* _Teks Sumber_:

##########

Dengan kata lain, sekarang ini menonton bola tidak hanya menjadi milik kaum laki-laki saja, tetapi milik siapa saja. Tidak ada kekhawatiran rusuh seperti jaman-jamannya Perserikatan dulu atau awal-awal Liga Indonesia digelar. Tentu ini adalah buah prestasi Pengurus Persib, kelompok supporter, juga pihak-pihak yang berkepentingan dengan pertandingan dan eksistensi Persib. Hal menarik lainnya ialah sambutan warga mulai dari Kopo hingga Stadion Si Jalak Harupat. Sebelum dan sesudah pertandingan, sepanjang jalan masyarakat setempat seolah menyambut para bobotoh yang datang dari kota Bandung menuju kota Soreang Kabupaten Bandung.
Pemandangan itu tidak akan dijumpai bila Persib bertanding di Stadion Siliwangi, yang terdapat di tengah kota Bandung. Masyarakat setempat dengan antusias saling bertegur sapa dengan bobotoh, yang sepertinya menjadi hiburan tersendiri bagi mereka. Beberapa kelompok bobotoh yang tidak menggunakan kendaraan pun tampak berjalan menyusuri jalan Cipatik hingga Stadion Si Jalak Harupati, atau sekitar 1 atau 2 jam berjalan kaki. Pemandangan ini juga terjadi setelah pertandingan usai. Pernah saya melihat beberapa bobotoh yang ‘tertular’ menjadi bonek, pulang menyusuri jalan aspal tanpa alas kaki, tanpa baju. Asli, tanpa alas kaki tanpa baju. Seorang teman bilang, mereka adalah kelompok bobotoh yang nge-punk, yang memang terlihat dari gaya rambut juga asesoris lainnya.
Pada perjalanan pulang, ada hal-hal yang membuat saya kagum. Di perempatan Bypass Soetta – Kopo, Soetta-Buahbatu, dan Soetta-Kiaracondong, saya melihat beberapa kelompok kecil supporter menunggu kendaraan umum atau pik ap yang akan membawa mereka pulang ke rumahnya masing-masing entah di mana. Padahal saat itu jam di tangan saya sudah menunjukkan pukul 01.30 dinihari, dan pertandingan sudah selesai sejak pukul 21.30 WIB.
Perubahan-perubahan positif juga terjadi setelah pertandingan Persib, walau masih tidak konsiten. Tidak ada lagi lampu-lampu jalanan yang dilempari, pot bunga yang dihancurkan, atau kaca-kaca pertokoan yang dilempari bobotoh yang marah kalau Persib bermain jelek dan kalah. Walau masih ada kerusuhan dan bobotoh rese, tetapi secara kuantitatif dan kualitatif sudah tidak seperti jaman dulu lagi. Pokoknya menonton pertandingan Persib sekarang bisa dikatakan seperti menonton bioskop atau teater. Aman, damai, dan menyenangkan, Tidak ada lagi potensi kerusuhan di dalam stadion walau Persib kalah.
Ada juga yang masih tidak berubah. Sepanjang jalan sebelum dan sesudah pertandingan, konsentrasi massa yang sedemikian banyak menimbulkan kekesalan dan keresahan pengguna jalan yang lain. Para bobotoh yang melakukan konvoy sepeda motor, dengan liar menguasai jalanan menuju stadion, terutama setelah Kopo Sayati hingga Stadion Jalak Harupat.

##########

* _Daftar Tugas_:
• A. Tentukan apakah setiap pernyataan berikut sesuai dengan teks tentang bobotoh Persib di atas. Jawab ya atau tidak, lalu kutip kata-kata penentunya dari teks: (i) Pertandingan sudah selesai pukul 21.30 WIB. (ii) Warga yang menyambut bobotoh di sepanjang jalan juga dapat dijumpai bila Persib bertanding di Stadion Siliwangi. (iii) Konvoi sepeda motor bobotoh tidak lagi menguasai jalanan menuju stadion.
• B. Teruskan teks tentang bobotoh Persib di atas, mulai dari setelah kalimat terakhirnya.

* _Data Terkumpul_:
##########

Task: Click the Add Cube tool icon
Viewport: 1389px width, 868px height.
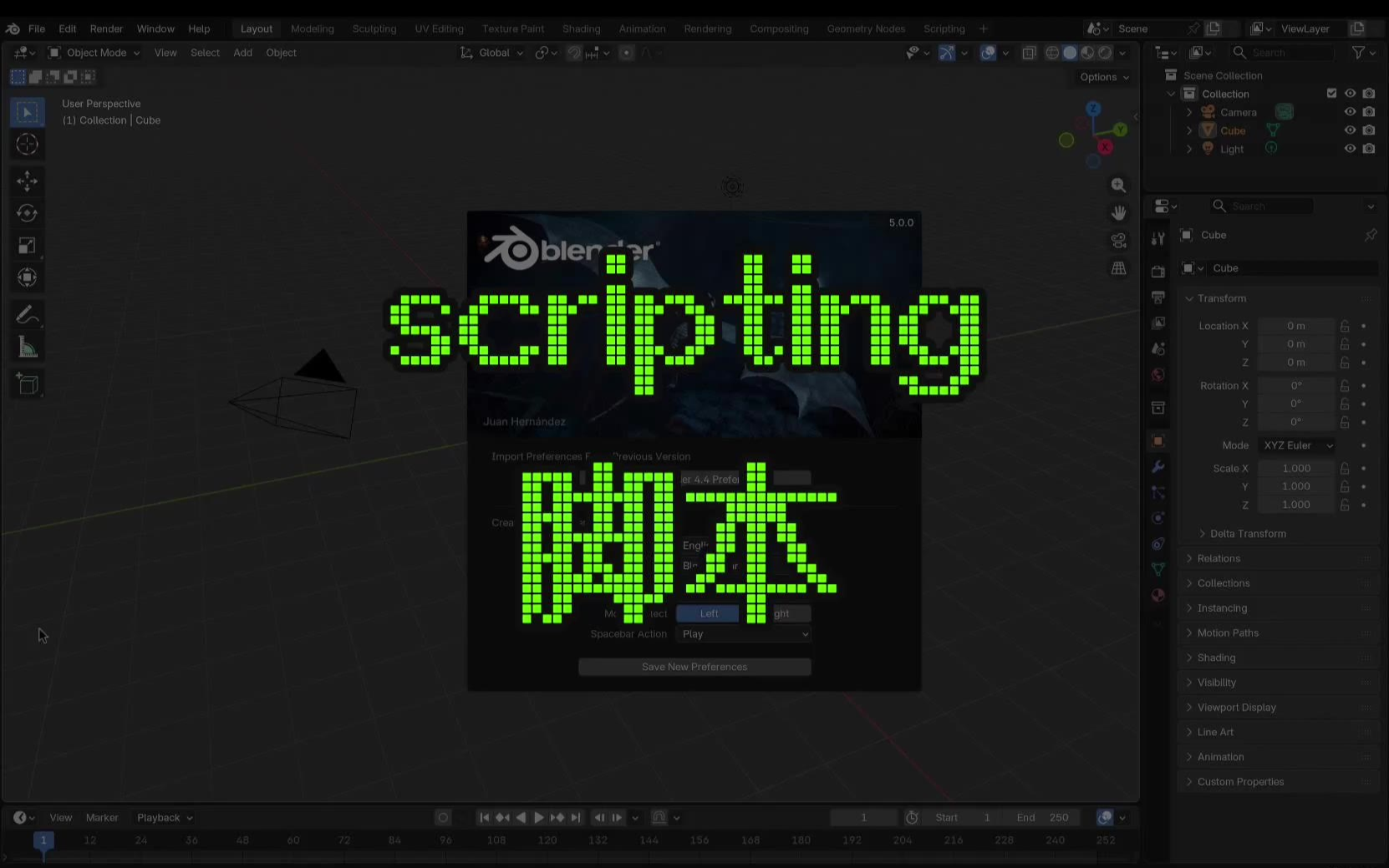Action: [x=27, y=384]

##########

* _Hasil yang Diharapkan_:
• A.
(i) Ya: "pertandingan sudah selesai sejak pukul 21.30 WIB."
(ii) Tidak: "Pemandangan itu tidak akan dijumpai bila Persib bertanding di Stadion Siliwangi, yang terdapat di tengah kota Bandung."
(iii) Tidak: "Para bobotoh yang melakukan konvoy sepeda motor, dengan liar menguasai jalanan menuju stadion, terutama setelah Kopo Sayati hingga Stadion Jalak Harupat."

• B.
Pengguna jalan lain pun terpaksa menepi sambil menahan kesal. Bahkan sebelum pertandingan dengan Persipura, ada insiden antara bobotoh yang dengan seenaknya memaki pengendara motor yang berlawanan arah. Si pengendara motor yang sepertinya anggota TNI dari arah berlawanan tidak terima dibentak-bentak bobotoh yang dengan ucapan “Nyisi Sia Anjing!”. Si bobotoh lupa, sepanjang Kopo Sayati adalah ‘sayang maung’, di mana di wilayah itu ada pangkalan TNI AU, yang tentu saja tidak terima diperlakukan seperti itu.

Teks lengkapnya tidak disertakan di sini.